This issue is especially important given the need to drastically reduce our emissions by 2030.
According to the UN Environment Programme’s Emissions Gap Report 2019, to prevent warming beyond 1.5°C, we need to reduce emissions by 7.6 per cent every year to 2030.
Emissions reduction is of course dependent on making an effective and urgent transition from fossil fuels to renewable energy sources.
Government spending aimed at achieving economic recovery should be directed at investments that facilitate that transition, while at the same time creating jobs and business opportunities.
Reducing emissions is also closely tied with reducing consumption — a crucial issue for affluent countries like Australia, whose consumption of resources far exceeds what ecologists regard as sustainable.
To reduce consumption, we need to make lifestyle changes.
And on this topic, I can recommend a favourite book that I re-read recently: Affluenza by Clive Hamilton and Richard Denniss (Allen & Unwin, 2005).
Affluenza (subtitled When Too Much Is Never Enough) is about overconsumption and waste in the Australian context, and causes us to question our expectations, the way we live, and how much we consume.
The book’s central premise is that Australian society, like other rich societies, has become addicted to overconsumption driven by aspiration, resulting in high levels of personal debt, overwork, stress, obesity, hoarding, and extensive waste.

Target position records:
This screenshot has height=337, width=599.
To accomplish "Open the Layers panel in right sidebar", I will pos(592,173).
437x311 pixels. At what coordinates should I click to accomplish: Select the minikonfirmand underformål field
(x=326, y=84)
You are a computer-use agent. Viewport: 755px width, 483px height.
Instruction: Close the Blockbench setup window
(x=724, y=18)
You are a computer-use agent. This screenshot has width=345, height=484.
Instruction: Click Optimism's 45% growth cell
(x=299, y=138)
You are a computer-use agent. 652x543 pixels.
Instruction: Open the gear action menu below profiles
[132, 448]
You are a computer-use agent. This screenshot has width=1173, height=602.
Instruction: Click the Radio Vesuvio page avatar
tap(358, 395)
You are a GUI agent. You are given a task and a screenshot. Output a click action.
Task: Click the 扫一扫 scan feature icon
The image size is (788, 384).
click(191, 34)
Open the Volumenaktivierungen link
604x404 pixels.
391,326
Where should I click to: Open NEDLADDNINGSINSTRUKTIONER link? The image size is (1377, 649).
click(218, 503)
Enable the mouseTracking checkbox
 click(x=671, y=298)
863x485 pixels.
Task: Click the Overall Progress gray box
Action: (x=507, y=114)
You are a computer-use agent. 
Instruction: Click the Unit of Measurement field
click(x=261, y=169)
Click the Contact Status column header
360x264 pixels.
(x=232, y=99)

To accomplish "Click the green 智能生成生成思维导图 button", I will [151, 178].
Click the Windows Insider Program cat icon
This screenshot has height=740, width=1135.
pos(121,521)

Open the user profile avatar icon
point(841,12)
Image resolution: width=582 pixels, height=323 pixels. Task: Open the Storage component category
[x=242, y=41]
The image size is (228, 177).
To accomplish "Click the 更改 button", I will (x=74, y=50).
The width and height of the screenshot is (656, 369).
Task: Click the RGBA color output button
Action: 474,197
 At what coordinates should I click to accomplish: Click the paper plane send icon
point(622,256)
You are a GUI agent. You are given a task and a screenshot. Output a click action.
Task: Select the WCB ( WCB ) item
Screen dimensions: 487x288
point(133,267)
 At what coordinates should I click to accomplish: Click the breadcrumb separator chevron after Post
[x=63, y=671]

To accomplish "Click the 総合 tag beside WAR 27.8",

EXERCISE 1:
In the passage on emissions and consumption, reproduce the part starting with "Reducing emissions is" and going on through "(Allen & Unwin, 2005).", but switch "consumption" to "spending".
EXERCISE 2:
According to the passage on emissions and consumption, what results from Australian society's addiction to overconsumption? List each one.

CORRECT RESPONSE 1:
Reducing emissions is also closely tied with reducing spending — a crucial issue for affluent countries like Australia, whose spending of resources far exceeds what ecologists regard as sustainable.
To reduce spending, we need to make lifestyle changes.
And on this topic, I can recommend a favourite book that I re-read recently: Affluenza by Clive Hamilton and Richard Denniss (Allen & Unwin, 2005).

CORRECT RESPONSE 2:
- high levels of personal debt
- overwork
- stress
- obesity
- hoarding
- extensive waste